Smart snacking
Most of us have breakfast, lunch and dinner (BLD). Anything eaten in between is usually a snack. The danger is when BLD is replaced by snacks. You may wonder why. In an era where food is available in abundance there is a tendency to munch whatever comes in our way and hence a conscious decision regarding what goes in your stomach is important.
Snacks have the reputation of being unhealthy. If unhealthy snacks are eaten for weeks, the body gets weak as it becomes deficient in nutrients and minerals. To avoid this choose to eat healthy snacks.
It is good to take 3 snacks daily in addition to BLD; that makes it a total of 6 meals daily. This amounts to about 21 snacks in a week. It is suggested that at least 15 out of 21 snacks taken every week should be healthy. That still leaves you with 6 snack meals every week to cheat wherein urges to have unhealthy snacks or junk foods that you like are satisfied.
Snacking should be done smartly – whatever is consumed should not just provide calories but nutrients too.
Some examples of smart snacking include:
- Handful of nuts
- Any one serving of fruit
- Chunk of cheese
- Glassful of milk
- Any roasted stuff (like lotus seeds)
- Popcorn
- Baked chips
- Boiled corns (with salt and pepper)
- Sandwich (either grilled or plain)
Snacks to avoid:
- Crackers
- Cookie
- Soda
- Fried chips
- Anything fried
Snacking also depends on situations.
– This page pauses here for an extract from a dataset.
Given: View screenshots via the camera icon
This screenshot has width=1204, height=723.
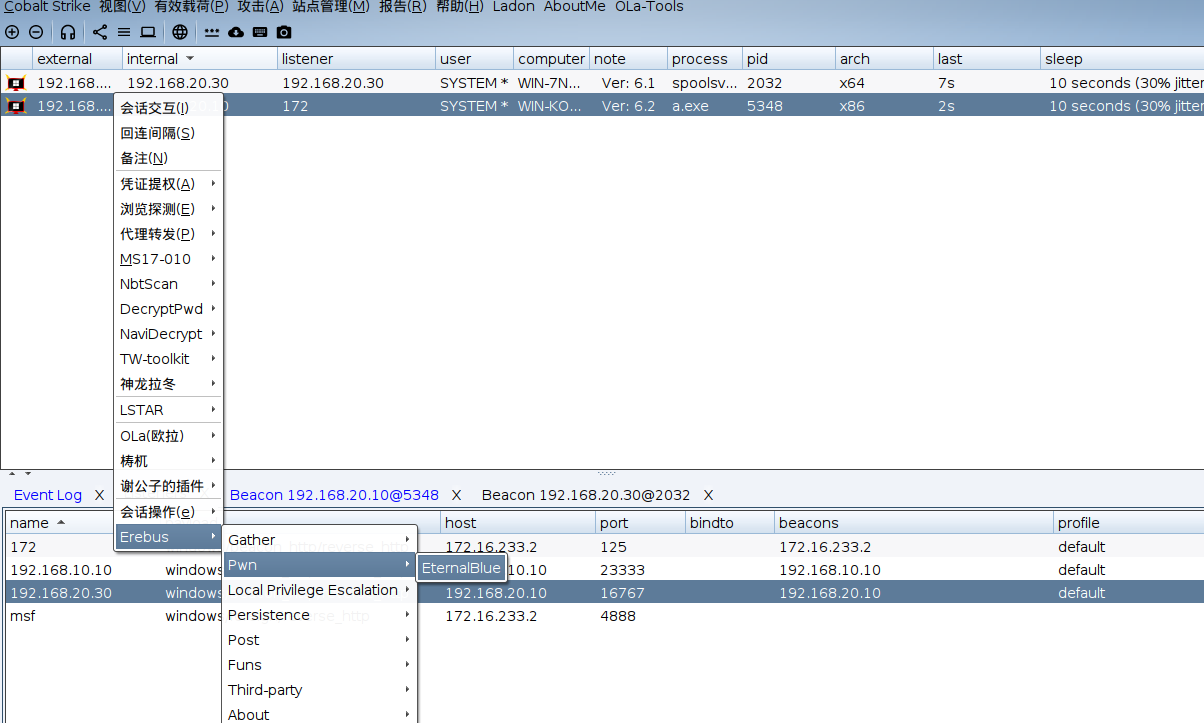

People snack differently depending on place and in whose company you are in – examples: when you wake up in the morning, before partying, while travelling, before bed, in an aircraft, with friends, in movie theater, while watching TV, at school, before workout, after workout, while rushing to a meeting, in a long office meeting, etc.
Be watchful and take a conscious decision to eat the right snacks so that you do not put on weight or get deficient in nutrients and minerals and start feeling weak.